Direction ->
Reproduce every line of the listing below word for word, omitting the pictures.

** BEGIN Task input **

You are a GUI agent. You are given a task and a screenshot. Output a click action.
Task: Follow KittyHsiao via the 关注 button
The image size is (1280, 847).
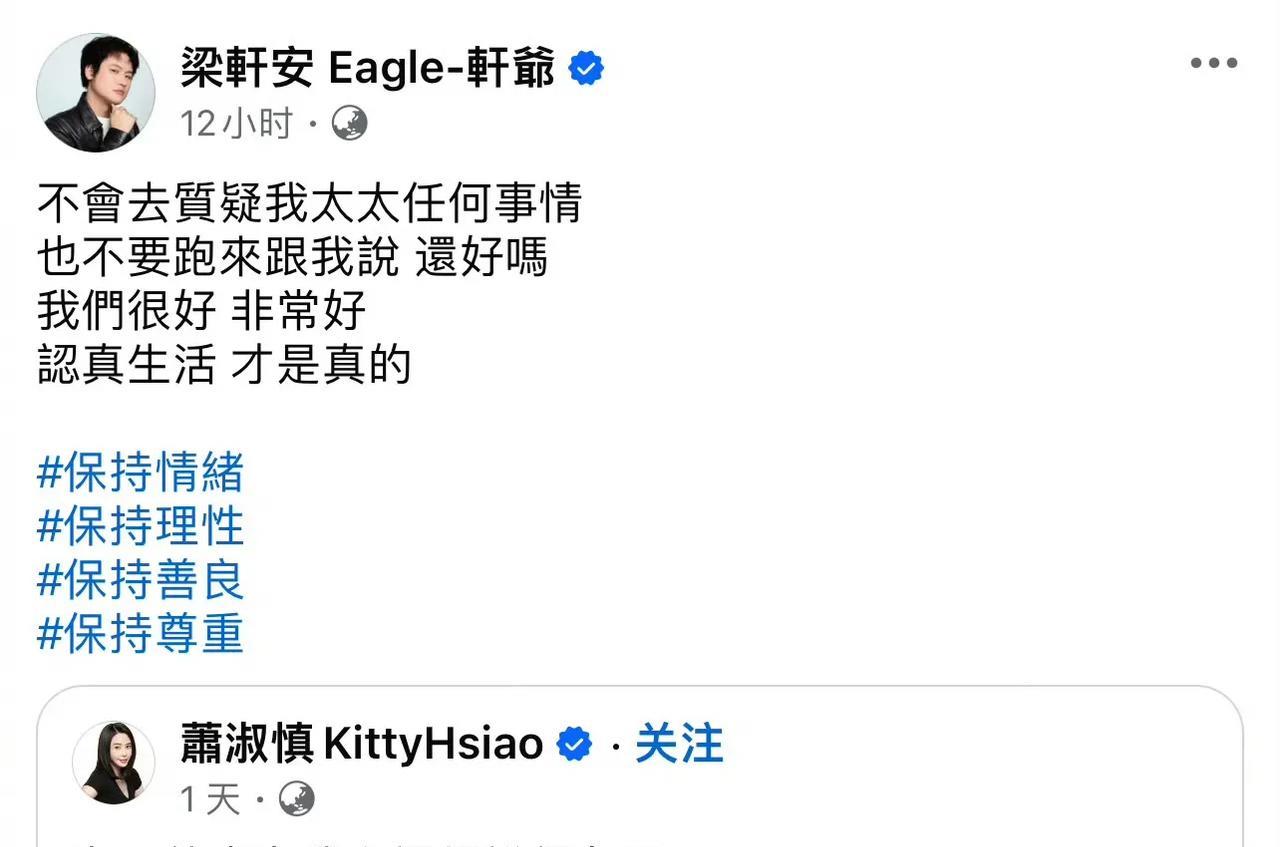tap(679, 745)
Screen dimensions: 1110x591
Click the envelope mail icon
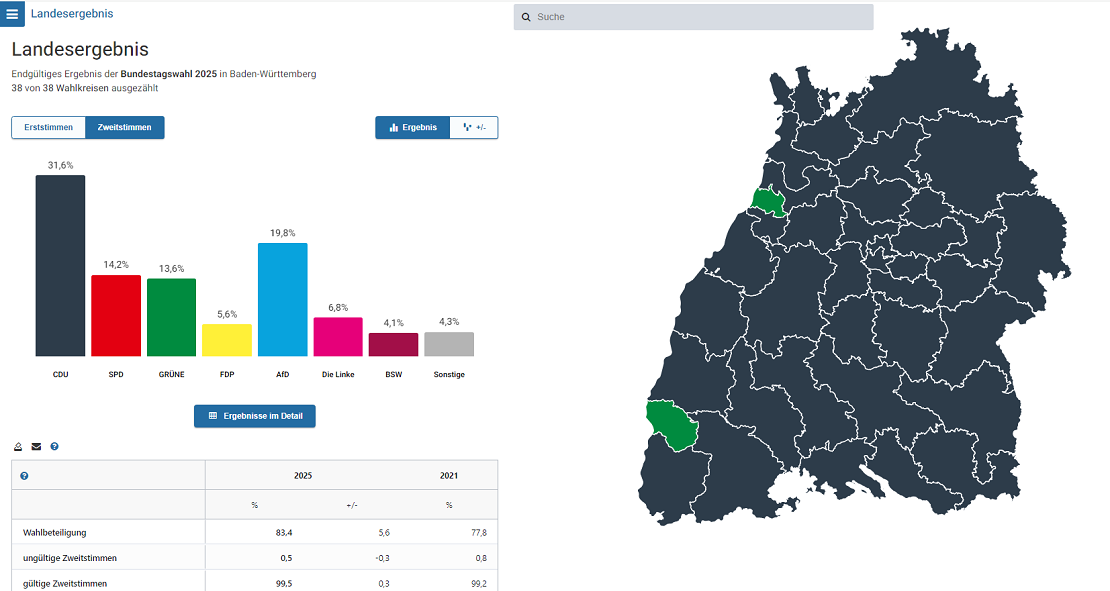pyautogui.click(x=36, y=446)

** END Task input **

Full response ->
You are a GUI agent. You are given a task and a screenshot. Output a click action.
Task: Follow KittyHsiao via the 关注 button
The image size is (1280, 847).
tap(679, 745)
Screen dimensions: 1110x591
Click the envelope mail icon
pyautogui.click(x=36, y=446)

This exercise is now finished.